Items listed in a dataset:
++++++++
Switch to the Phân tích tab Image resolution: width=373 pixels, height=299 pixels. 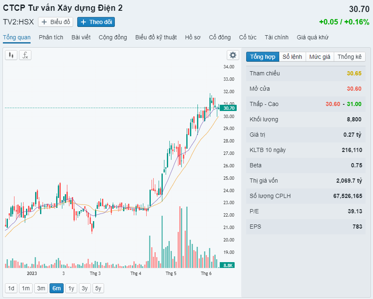point(51,37)
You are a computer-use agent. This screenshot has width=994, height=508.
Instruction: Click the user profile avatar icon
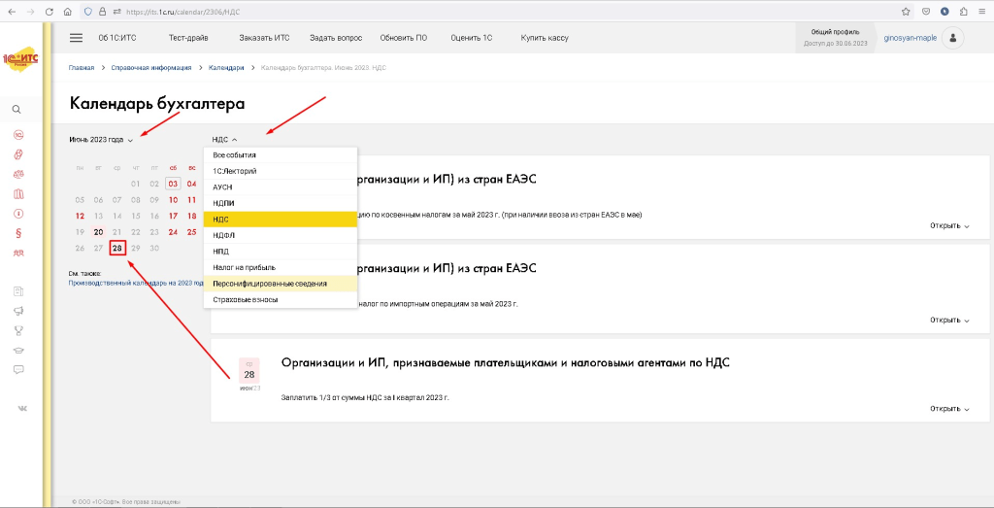click(953, 38)
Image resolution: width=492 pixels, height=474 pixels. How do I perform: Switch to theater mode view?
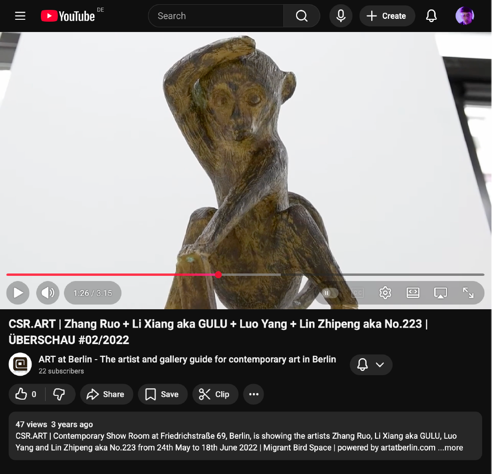point(413,293)
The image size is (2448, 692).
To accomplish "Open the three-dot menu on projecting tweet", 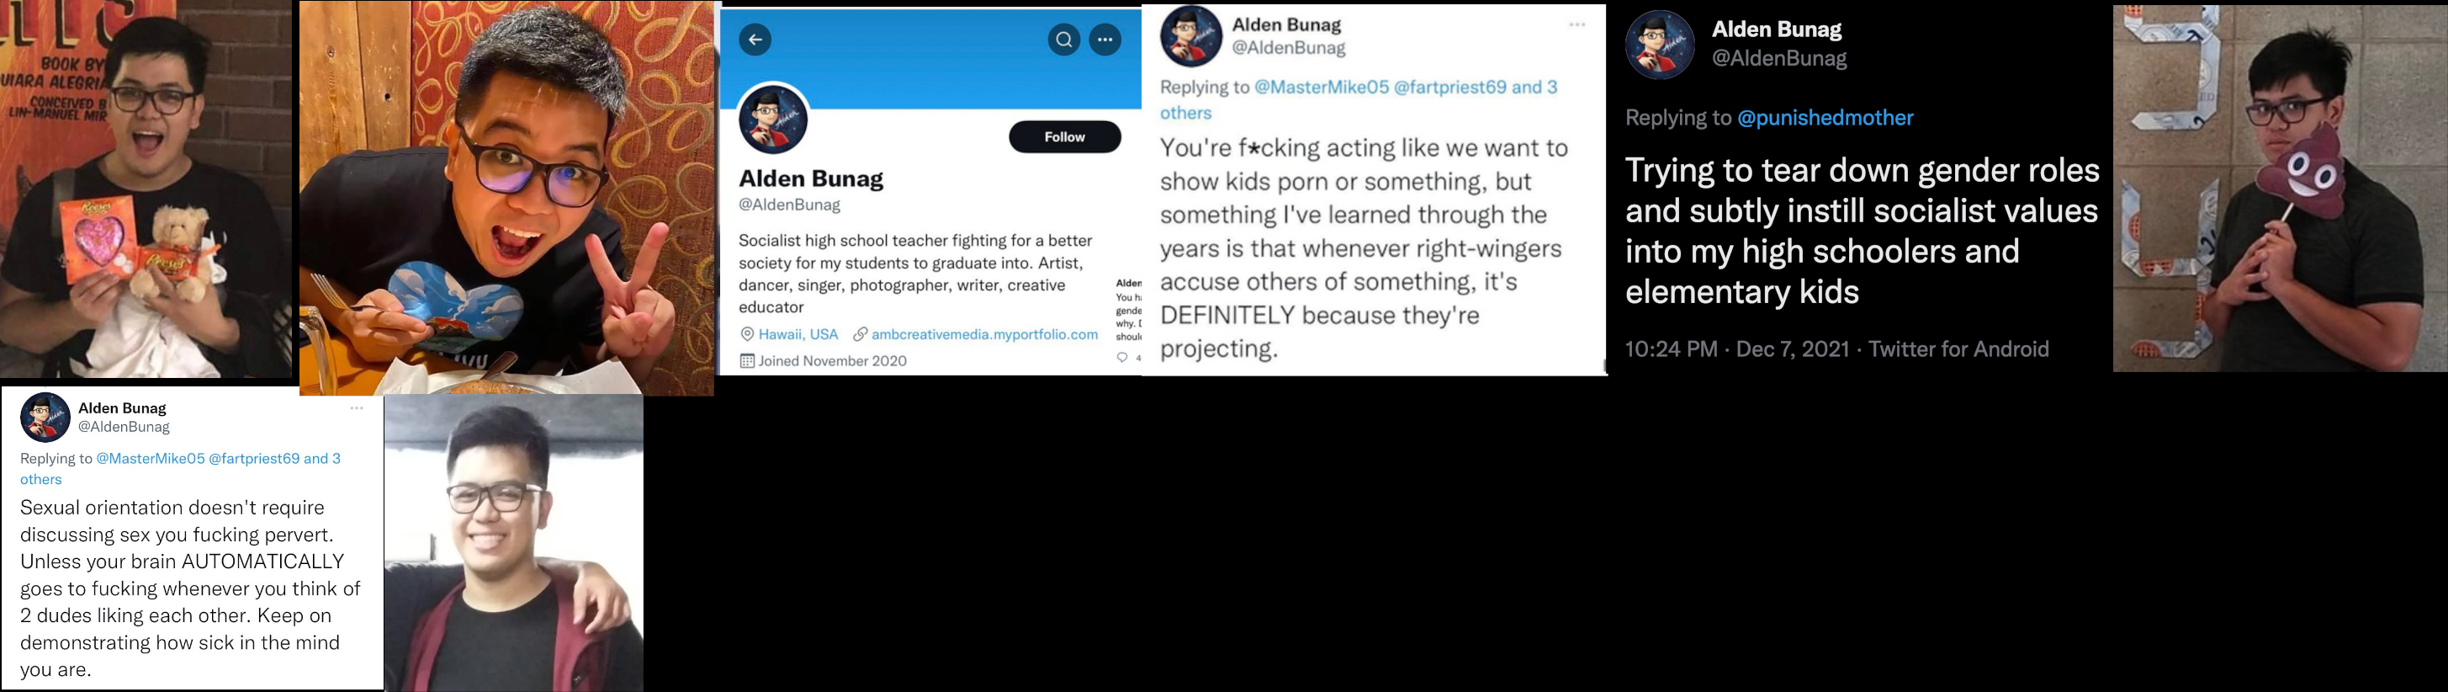I will click(x=1578, y=25).
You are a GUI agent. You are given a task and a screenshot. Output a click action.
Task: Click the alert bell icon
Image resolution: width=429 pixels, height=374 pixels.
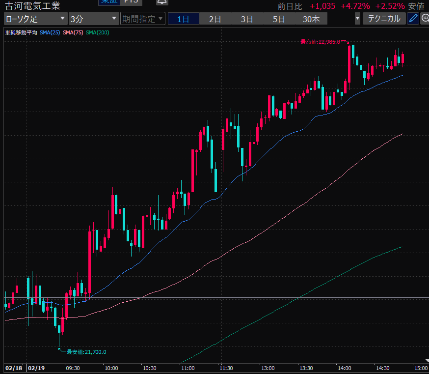coord(162,2)
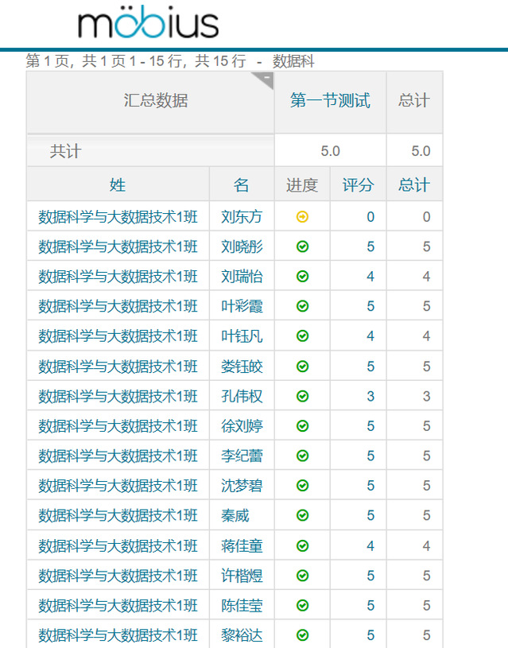508x648 pixels.
Task: Click class link in 秦威 row
Action: coord(118,516)
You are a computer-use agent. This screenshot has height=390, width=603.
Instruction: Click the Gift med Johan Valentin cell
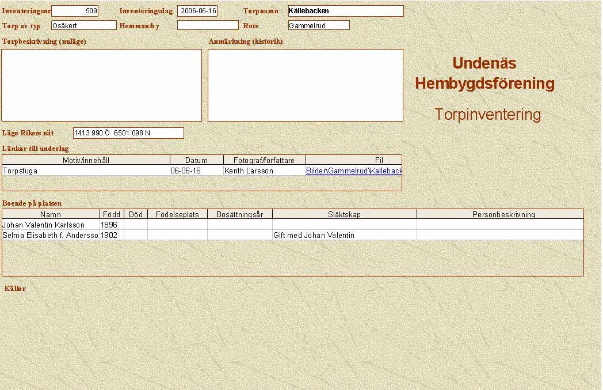click(344, 236)
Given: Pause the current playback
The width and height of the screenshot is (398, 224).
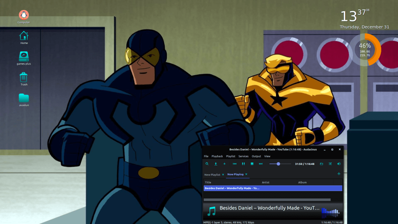Looking at the screenshot, I should point(243,164).
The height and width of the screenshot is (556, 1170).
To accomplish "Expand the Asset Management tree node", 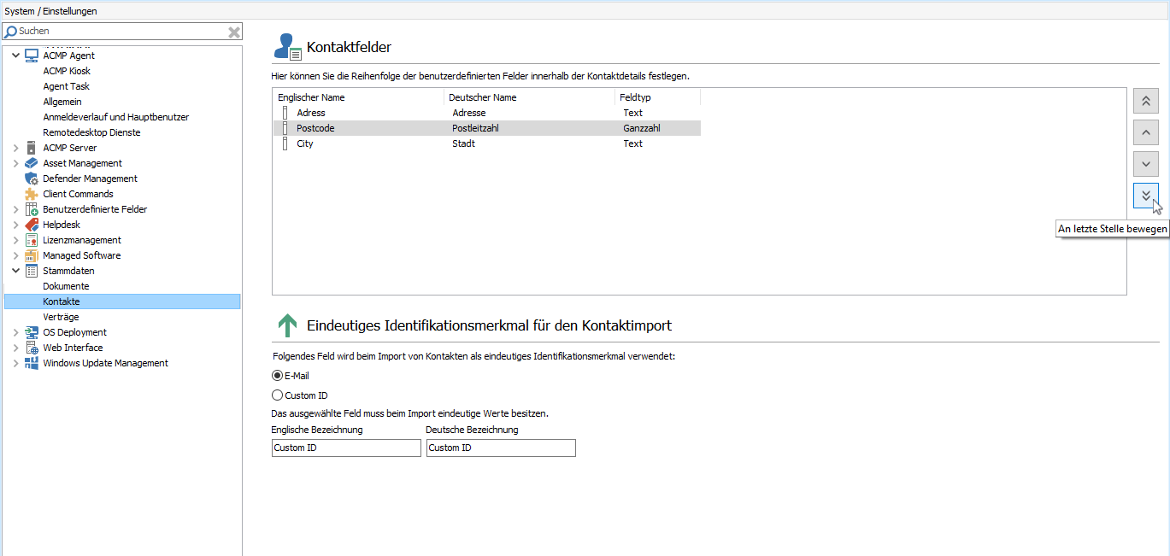I will 15,163.
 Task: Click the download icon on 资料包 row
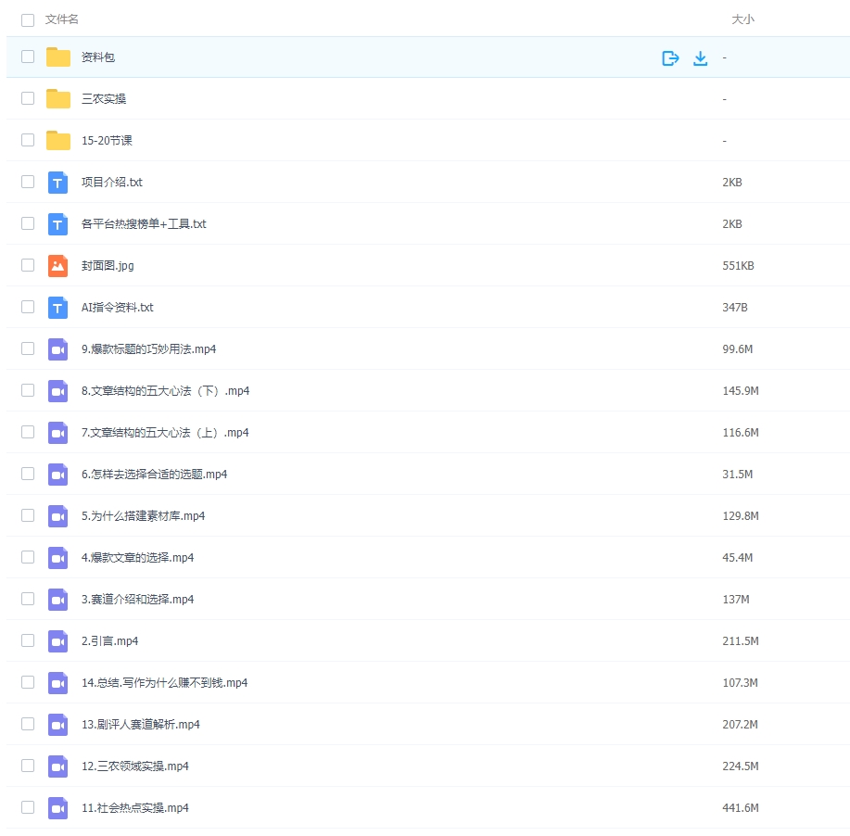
++++++++
From the records above, copy exactly the lines starting at the one with "has width=994, height=508." and ending at the one with "The image size is (2448, 692).", and no others. Pictures stay out.

You are a computer-use agent. This screenshot has width=994, height=508.
Instruction: Click the user profile avatar icon
click(953, 38)
Image resolution: width=492 pixels, height=474 pixels. How do I perform: Switch to theater mode view?
point(413,293)
The image size is (2448, 692).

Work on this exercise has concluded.